Wednesday, 16 July 2014

Shutter Island: how knowing the twist of a film before you watch it never does any good...(SPOILER ALERT)

When it comes to film twists in the past, I've managed to keep myself in the dark quite well. It's impressive that I saw Fight Club and The Sixth Sense both for the first time in 2013 and managed to keep myself from hearing the twists for so long after their original release. Before I sat down to watch both films with my parents (both had seen them before me) I had the same warning of "just so you know, there's a twist at the end" and then urge me to guess (bringing to mind the twist-guessing game in series two of The IT Crowd... like Roy, I feel it ruins the fun of the movie.)
But Shutter Island was completely different. The first thing I heard about this film came from my brother, who claimed it "proved DiCaprio didn't die on Titanic, as he wakes up on a beach." Neither is true, but a cute idea he had almost certainly heard from someone who hadn't seen or heard of the film (N.B it is actually apparently The Beach that "proves" this...Hmm.) Before sitting down to watch it with my family I was aware that the ending was going to be something we wouldn't expect, but after reading the short synopsis I found on IMDB I already knew what it was most likely going to be. This might be because I consider myself a bit of a film buff, but may also be because at the time I saw it I was in the process of writing my own script set in a mental institution; similarly, with a twist ending. Writing a twist into a story is actually a lot easier than you would have thought, so my worry was that Scorsese and I had similar ideas on what constitutes as a good twist in a mental health drama. And so, I felt I had gone into watching a film for the first time having spoiled the ending for myself unknowingly.
In Shutter Island, DiCaprio plays U.S Marshall Edward "Teddy" Daniels sent to a psychiatric facility for the criminally insane on said island to investigate an escaped patient, Rachel Solando. After reading the synopsis, that gave away no more information than the above, I immediately knew that the twist in the ending would be that Daniels was a patient on Shutter Island himself, it was inevitable.
Similarly, the twist ending in the script I was in the process of writing was exactly the same. A medicine student shadows an esteemed psychiatrist in an institution, only for it later to be revealed that this is the hallucinations and ideas coming from a brain-damaged girl, in a coma after attempting suicide by hanging and damaging her nervous system.
Credit to Scorsese, he must have had an idea that when it comes to mental health dramas there are only a select few twist endings that are effective. He took one we probably would have suspected first, but developed it, with the use of characters Rachel Solando and Andrew Laeddis and the use of the "law of four" and the question of who is "patient 67"?

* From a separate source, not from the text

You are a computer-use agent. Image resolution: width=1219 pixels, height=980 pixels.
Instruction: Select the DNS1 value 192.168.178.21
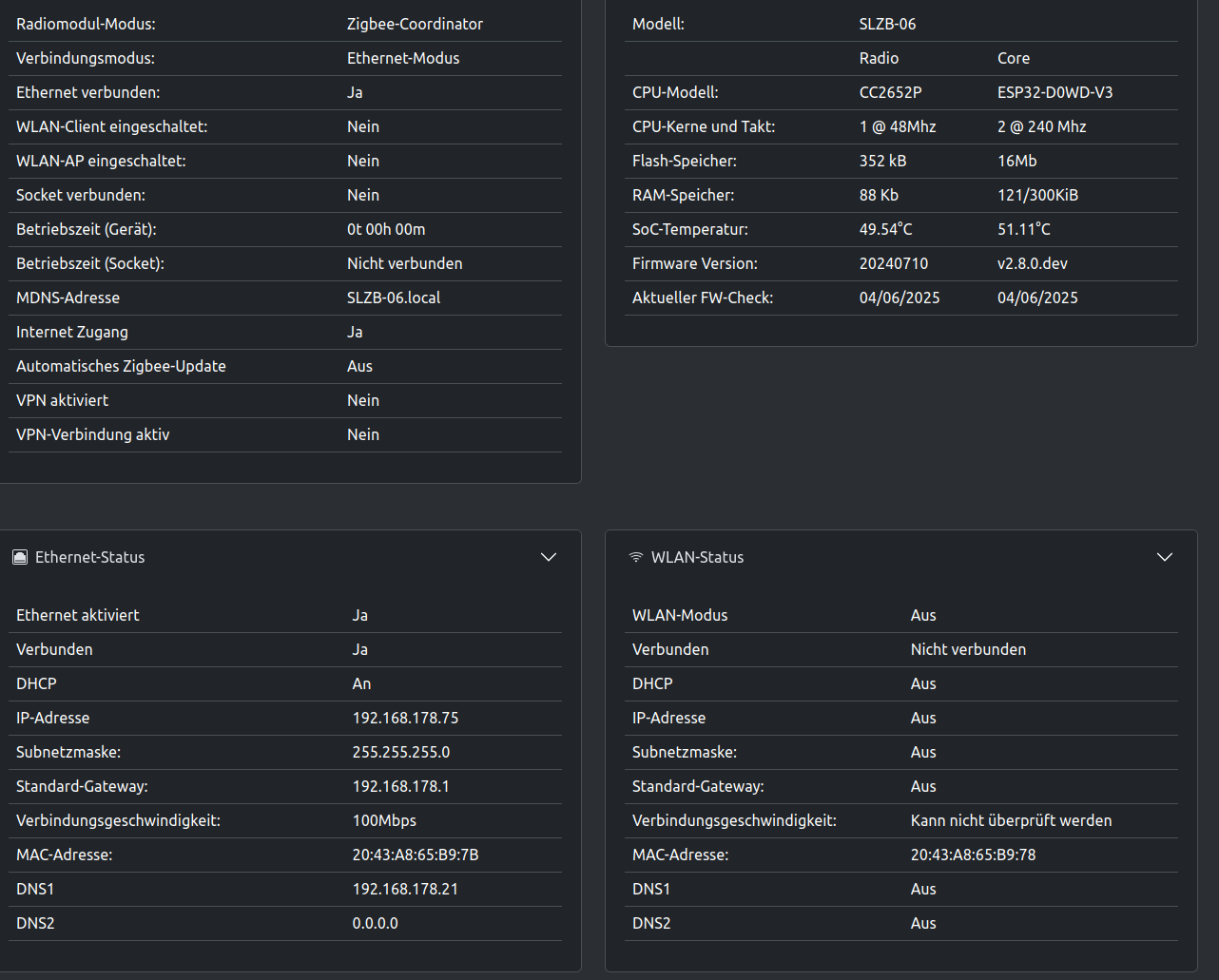405,889
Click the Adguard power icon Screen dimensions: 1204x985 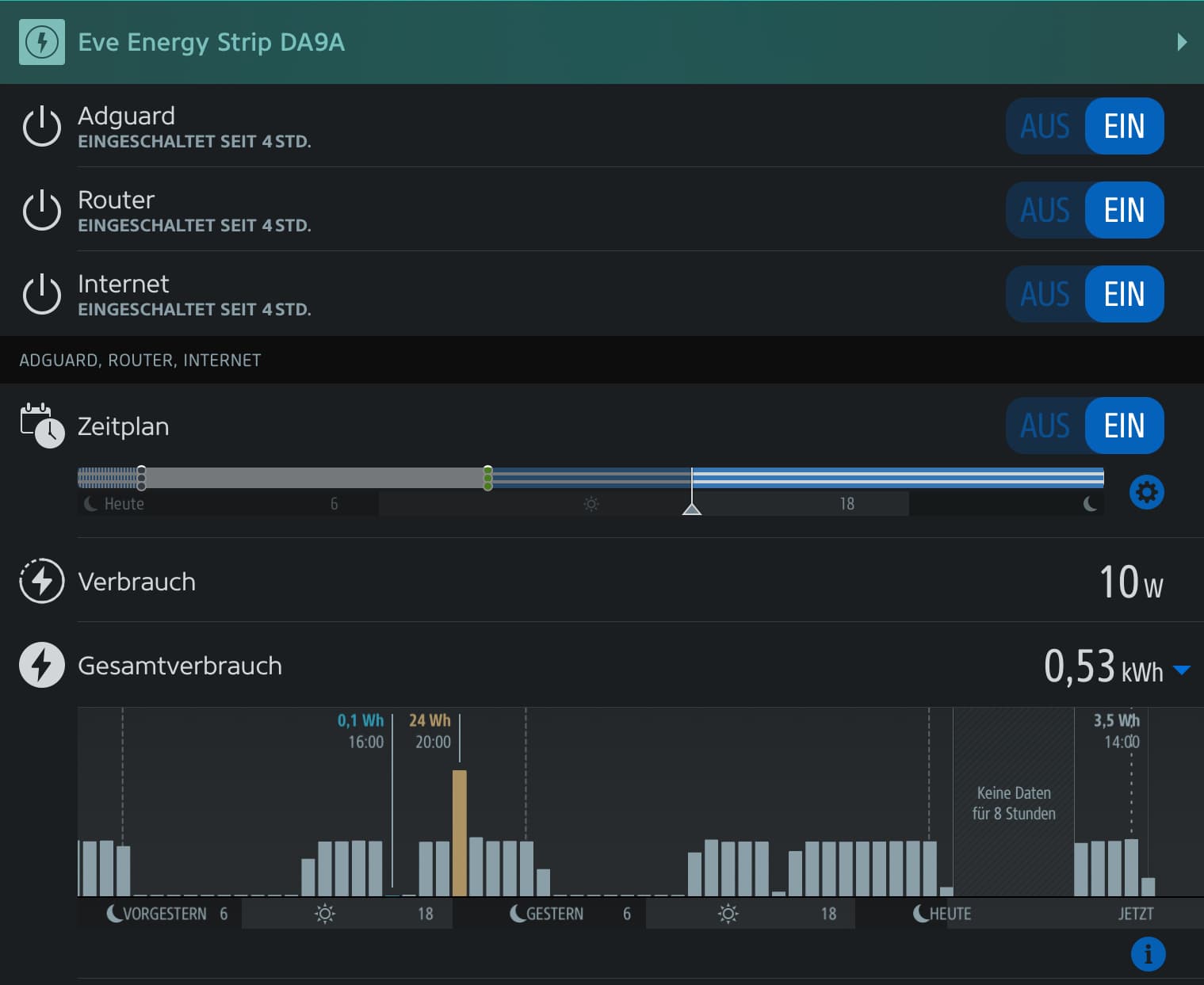click(x=42, y=127)
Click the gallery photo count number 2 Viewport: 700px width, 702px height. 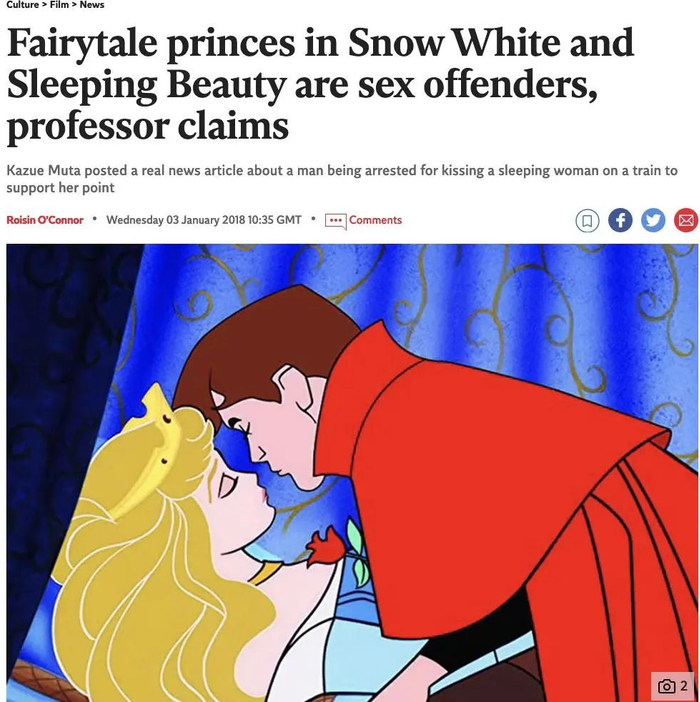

  1. The Sixth Sense is so ingrained in popular culture, there must be several sitcoms mentioning the ending (Scrubs, for one) and hundreds of thousands of offhand comments on the Internet. How did you get this far!

    It’s been a while since I've seen Shutter Island, isn't the ending also ambiguous? The line’s meaning changes depending on what the main character believes.

    1. I honestly have absolutely no idea, but when the ending was revealed it made sense and I realised how it is mentioned so often!
      I'd say the ending of Shutter Island is less ambiguous, it's worth a re-watch.

    2. The main character is under the impression they've been drugging him and feeding him suggestive ideas, so he either still believes this is the case and the ending line refers to them as the monsters and him as the good man prepared to die before accepting their propaganda, or he believes they’re telling the truth about him, his wife, his children, and the ending line refers to him wanting to die in the fantasy of a heroic conspiracy-cracking detective rather than a wife-killer.

      I wish I could get someone to watch it with me!